The QN900C is a rarity among TVs, one that actually sounds good and questions the need for an outboard audio solution. The 6.2.4-channel speaker configuration produces a large soundstage that fills the wall behind the TV, creating a sonic presence that matches the size of the screen.

The addition of extra height really makes a difference, and the inclusion of Object Tracking Sound Pro results in a more involving audio experience. Sounds are clearly moving to match specific objects on the screen, while the 90W of amplification adds real power.

The sheer size of the screen ensures excellent stereo separation, the mid-range and treble are also impressive, and there’s some enjoyably deep bass.

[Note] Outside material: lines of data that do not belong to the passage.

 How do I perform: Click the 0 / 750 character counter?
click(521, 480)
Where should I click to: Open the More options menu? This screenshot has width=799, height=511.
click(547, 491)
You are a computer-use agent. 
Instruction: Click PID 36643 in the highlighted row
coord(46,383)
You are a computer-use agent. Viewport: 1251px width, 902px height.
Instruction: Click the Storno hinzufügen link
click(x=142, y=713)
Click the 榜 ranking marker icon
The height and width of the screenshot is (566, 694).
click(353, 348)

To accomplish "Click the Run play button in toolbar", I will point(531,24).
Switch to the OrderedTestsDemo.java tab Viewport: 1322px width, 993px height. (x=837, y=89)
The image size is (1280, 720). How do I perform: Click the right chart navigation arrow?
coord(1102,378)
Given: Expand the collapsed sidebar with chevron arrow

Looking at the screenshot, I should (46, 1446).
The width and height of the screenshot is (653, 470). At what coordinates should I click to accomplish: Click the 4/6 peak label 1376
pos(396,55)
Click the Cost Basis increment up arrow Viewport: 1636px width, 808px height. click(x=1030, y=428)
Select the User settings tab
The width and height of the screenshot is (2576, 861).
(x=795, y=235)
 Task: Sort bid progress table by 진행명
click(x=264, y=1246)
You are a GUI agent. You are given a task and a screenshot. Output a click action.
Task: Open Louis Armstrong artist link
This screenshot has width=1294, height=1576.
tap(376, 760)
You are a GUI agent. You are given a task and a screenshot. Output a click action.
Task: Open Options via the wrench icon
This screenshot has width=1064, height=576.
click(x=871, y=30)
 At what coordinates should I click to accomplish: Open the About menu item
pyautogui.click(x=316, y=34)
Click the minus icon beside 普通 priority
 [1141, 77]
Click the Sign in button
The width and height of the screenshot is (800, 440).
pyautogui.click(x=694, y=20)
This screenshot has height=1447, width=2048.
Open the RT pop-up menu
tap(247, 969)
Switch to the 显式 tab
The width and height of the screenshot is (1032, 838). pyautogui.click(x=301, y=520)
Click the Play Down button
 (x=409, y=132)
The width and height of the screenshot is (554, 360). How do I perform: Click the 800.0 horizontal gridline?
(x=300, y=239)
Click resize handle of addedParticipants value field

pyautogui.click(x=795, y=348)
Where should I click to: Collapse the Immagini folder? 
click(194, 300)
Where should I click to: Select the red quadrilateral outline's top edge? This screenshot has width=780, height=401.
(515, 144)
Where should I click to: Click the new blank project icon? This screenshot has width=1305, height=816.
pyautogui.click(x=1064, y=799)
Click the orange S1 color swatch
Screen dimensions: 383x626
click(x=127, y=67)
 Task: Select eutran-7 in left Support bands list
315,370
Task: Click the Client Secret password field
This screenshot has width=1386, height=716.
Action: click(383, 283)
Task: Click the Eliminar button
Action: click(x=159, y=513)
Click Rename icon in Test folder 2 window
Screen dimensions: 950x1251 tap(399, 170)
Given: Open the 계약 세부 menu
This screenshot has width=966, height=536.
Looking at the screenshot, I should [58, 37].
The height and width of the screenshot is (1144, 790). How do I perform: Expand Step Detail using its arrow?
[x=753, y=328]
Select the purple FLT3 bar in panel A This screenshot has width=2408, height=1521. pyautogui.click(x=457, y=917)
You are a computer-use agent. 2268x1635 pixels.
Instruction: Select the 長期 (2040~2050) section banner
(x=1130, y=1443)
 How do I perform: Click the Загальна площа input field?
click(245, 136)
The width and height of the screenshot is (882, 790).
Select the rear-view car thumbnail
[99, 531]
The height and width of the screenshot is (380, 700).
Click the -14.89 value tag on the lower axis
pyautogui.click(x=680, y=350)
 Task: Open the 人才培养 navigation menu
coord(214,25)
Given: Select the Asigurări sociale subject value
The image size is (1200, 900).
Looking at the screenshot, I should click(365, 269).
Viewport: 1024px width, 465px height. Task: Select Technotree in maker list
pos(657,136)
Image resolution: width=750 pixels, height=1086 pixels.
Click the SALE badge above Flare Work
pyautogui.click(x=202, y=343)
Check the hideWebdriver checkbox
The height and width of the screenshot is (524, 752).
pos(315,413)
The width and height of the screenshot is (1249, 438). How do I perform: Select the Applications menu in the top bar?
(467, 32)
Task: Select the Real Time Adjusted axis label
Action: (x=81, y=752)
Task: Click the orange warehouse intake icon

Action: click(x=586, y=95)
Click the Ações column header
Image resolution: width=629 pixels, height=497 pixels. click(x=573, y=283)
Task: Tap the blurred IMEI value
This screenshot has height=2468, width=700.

The musical numbers in Elvis sound fantastic, and the concert scenes have a greater sense of scale and immersion.

The inclusion of onboard Dolby Atmos decoding, along with the ability to send Atmos back via ARC, is also effective. There is clearly more height, width and depth to the soundstage with Atmos content. Overall, this is a superb sonic performer that delivers awesome sound quality.

Samsung QN900C review: Verdict

The Samsung QN900C represents a technological statement from the brand, incorporating all the state-of-the-art technology it has to offer. There might not be much 8K content at the moment, but if you want to futureproof yourself, this TV has you covered with every feature imaginable.

The really good news is that the increased resolution is only a small part of this TV’s strengths, with Mini LED backlighting that uses nearly 2,000 zones, peerless local dimming and cutting-edge image processing to produce exceptional images with SDR and especially HDR content.

The QN900C is also gorgeous to look at, includes Samsung’s One Connect Box, and sounds fantastic. Once you add the responsive smart platform, comprehensive choice of apps, and extensive gaming features, you’ve got an 8K TV that’s ready for whatever the future holds.